WHAT THE EXERCISE ASKS ▸ Across the material below, count the lines that include the word "computer" and give only that count.

DATA EXTRACTS ▸
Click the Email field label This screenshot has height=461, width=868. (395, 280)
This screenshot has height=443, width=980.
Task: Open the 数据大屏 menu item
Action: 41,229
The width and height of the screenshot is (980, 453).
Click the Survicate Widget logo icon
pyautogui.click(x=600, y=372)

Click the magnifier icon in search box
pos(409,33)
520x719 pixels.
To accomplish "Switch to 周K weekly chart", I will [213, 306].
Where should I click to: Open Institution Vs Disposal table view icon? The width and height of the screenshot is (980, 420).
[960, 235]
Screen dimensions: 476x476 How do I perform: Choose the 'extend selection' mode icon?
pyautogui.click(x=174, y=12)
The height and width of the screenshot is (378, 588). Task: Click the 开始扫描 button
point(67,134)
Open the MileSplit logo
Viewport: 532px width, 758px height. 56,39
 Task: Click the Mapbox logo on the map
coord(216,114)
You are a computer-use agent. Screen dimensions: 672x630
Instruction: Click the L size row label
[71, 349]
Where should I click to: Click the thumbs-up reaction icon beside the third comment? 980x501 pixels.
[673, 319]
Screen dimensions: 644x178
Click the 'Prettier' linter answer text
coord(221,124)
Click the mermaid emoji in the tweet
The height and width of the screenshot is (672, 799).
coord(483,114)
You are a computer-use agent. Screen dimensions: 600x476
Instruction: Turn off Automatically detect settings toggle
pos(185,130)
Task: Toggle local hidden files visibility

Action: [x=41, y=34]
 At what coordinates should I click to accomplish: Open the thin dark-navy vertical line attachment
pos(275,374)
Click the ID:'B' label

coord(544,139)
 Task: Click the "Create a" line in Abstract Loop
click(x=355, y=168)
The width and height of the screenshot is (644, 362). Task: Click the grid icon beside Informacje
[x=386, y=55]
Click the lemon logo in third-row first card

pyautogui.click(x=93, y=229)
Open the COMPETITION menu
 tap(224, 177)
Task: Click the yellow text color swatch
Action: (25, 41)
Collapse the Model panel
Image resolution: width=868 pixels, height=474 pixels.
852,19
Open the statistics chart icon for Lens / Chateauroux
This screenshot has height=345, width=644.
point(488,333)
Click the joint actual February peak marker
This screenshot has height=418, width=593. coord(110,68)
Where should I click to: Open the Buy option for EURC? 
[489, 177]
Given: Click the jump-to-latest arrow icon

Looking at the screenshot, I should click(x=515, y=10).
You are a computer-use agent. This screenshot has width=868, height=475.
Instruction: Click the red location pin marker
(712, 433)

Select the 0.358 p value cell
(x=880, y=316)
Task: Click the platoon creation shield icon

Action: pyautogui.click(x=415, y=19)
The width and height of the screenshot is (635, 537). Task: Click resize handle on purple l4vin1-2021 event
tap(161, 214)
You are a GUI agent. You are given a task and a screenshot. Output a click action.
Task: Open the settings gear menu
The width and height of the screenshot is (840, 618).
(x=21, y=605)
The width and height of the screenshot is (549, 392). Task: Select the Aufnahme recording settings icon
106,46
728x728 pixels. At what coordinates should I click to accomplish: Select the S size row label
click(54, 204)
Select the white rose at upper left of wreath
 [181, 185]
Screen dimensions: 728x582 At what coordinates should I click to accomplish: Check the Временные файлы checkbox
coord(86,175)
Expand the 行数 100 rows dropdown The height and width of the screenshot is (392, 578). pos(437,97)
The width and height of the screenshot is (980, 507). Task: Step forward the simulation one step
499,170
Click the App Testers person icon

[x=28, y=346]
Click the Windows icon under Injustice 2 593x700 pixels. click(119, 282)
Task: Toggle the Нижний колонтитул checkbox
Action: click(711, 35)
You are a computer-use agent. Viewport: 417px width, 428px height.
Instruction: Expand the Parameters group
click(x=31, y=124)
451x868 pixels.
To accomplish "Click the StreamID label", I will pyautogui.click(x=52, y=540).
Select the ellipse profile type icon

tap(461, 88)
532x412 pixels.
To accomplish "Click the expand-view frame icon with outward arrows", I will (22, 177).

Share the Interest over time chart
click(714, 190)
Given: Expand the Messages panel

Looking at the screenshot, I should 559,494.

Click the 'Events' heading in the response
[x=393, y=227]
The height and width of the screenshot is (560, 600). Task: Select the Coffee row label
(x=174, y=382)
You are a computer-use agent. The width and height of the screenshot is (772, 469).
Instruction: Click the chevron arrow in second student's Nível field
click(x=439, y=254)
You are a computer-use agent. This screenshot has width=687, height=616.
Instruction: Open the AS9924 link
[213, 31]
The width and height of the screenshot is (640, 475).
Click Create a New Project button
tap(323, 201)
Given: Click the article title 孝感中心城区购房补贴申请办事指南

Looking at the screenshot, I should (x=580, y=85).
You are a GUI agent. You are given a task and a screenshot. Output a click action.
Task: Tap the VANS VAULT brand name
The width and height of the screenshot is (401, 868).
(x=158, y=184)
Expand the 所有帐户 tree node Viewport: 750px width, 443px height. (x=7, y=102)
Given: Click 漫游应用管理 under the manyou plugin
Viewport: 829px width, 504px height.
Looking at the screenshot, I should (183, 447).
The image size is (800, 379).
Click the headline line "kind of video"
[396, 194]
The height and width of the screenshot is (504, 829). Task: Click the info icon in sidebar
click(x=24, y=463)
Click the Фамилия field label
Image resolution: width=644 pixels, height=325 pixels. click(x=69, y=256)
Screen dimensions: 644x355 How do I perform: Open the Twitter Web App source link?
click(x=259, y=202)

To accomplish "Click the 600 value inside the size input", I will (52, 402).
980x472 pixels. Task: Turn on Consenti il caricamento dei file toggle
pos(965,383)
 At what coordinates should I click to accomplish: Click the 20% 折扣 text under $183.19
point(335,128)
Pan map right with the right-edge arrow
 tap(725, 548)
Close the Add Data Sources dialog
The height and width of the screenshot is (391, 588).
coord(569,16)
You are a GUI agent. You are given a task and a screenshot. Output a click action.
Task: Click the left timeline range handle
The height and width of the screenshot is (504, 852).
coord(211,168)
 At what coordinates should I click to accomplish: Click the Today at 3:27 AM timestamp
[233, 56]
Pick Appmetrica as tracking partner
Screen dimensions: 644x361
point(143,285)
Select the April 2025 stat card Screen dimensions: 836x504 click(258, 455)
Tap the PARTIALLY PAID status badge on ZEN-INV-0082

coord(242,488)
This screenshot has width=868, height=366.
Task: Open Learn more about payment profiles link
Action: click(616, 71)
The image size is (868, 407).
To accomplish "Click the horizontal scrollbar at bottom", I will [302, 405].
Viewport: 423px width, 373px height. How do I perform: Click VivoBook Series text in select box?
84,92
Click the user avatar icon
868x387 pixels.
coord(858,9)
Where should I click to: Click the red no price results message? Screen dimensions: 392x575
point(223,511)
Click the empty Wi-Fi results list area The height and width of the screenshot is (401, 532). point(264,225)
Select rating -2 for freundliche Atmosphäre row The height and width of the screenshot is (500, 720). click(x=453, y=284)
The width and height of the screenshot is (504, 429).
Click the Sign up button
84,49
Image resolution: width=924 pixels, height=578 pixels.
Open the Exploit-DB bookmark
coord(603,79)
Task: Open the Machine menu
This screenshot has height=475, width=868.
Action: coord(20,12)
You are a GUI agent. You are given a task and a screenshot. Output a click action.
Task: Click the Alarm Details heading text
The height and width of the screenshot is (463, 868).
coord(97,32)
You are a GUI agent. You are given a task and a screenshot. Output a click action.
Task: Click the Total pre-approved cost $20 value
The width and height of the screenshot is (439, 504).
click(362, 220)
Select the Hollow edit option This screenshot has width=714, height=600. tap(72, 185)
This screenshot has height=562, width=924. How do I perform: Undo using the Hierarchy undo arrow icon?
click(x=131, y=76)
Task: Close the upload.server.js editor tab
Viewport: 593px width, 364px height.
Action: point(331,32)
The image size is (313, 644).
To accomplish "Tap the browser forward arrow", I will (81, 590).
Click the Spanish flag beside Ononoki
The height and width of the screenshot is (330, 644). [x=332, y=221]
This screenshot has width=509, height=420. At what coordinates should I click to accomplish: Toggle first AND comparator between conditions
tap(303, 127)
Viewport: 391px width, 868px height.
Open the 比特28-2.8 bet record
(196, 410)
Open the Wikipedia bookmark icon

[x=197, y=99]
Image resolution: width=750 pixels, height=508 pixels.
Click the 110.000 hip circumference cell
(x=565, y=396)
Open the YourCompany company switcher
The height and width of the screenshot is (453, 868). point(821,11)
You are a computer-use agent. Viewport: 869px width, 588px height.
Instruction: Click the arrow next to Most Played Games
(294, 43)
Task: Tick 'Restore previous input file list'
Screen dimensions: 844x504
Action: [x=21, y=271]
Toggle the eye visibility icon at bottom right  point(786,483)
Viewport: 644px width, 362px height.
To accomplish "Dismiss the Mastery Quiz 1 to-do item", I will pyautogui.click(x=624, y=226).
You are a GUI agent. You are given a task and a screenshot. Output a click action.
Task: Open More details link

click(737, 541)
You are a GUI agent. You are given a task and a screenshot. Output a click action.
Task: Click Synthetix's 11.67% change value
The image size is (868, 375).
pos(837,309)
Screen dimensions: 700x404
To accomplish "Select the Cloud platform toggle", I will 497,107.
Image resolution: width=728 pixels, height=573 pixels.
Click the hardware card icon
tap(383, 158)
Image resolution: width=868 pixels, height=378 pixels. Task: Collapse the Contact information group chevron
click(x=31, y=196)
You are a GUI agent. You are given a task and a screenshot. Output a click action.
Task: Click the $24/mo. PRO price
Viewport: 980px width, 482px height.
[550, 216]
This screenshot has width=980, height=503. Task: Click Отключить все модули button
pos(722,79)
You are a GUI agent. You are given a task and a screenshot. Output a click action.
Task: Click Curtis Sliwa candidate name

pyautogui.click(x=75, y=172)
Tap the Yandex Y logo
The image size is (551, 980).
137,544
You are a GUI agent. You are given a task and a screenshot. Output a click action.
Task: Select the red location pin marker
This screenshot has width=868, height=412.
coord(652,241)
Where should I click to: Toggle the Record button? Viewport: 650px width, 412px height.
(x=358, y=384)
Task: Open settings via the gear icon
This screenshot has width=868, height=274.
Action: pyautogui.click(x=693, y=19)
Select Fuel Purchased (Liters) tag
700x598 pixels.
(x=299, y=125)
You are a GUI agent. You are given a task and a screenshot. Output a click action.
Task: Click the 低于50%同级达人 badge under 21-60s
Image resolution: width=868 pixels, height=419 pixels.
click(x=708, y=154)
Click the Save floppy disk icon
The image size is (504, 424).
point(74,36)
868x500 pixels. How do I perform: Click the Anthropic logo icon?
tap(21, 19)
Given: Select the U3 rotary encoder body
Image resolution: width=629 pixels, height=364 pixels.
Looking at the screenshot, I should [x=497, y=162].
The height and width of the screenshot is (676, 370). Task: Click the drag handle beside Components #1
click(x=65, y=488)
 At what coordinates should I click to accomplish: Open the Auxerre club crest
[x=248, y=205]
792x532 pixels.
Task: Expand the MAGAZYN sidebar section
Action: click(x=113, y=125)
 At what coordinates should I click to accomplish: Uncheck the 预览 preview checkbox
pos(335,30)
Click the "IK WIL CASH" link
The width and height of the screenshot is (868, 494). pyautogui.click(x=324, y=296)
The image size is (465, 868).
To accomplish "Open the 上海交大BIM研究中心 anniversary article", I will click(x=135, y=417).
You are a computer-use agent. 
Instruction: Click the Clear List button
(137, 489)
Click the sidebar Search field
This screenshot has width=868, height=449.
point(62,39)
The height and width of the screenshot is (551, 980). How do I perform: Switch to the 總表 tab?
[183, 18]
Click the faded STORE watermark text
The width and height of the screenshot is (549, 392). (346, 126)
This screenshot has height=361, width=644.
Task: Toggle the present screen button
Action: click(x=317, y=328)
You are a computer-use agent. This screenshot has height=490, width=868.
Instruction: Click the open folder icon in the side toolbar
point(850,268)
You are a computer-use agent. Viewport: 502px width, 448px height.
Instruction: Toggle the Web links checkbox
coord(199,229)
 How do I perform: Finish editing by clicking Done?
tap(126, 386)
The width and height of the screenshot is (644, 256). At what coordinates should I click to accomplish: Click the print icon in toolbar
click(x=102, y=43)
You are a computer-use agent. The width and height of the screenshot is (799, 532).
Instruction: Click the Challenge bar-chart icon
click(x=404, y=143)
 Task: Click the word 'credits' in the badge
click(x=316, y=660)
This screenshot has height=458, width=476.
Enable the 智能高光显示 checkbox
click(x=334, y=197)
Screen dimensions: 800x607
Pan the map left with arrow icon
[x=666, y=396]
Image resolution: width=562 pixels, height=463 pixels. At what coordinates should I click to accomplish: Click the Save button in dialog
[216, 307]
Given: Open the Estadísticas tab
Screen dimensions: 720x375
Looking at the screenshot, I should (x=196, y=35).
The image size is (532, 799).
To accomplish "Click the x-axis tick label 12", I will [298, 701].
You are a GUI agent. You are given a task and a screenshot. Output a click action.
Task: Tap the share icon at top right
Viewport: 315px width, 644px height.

RESULT OF THIS EXERCISE ▸ 11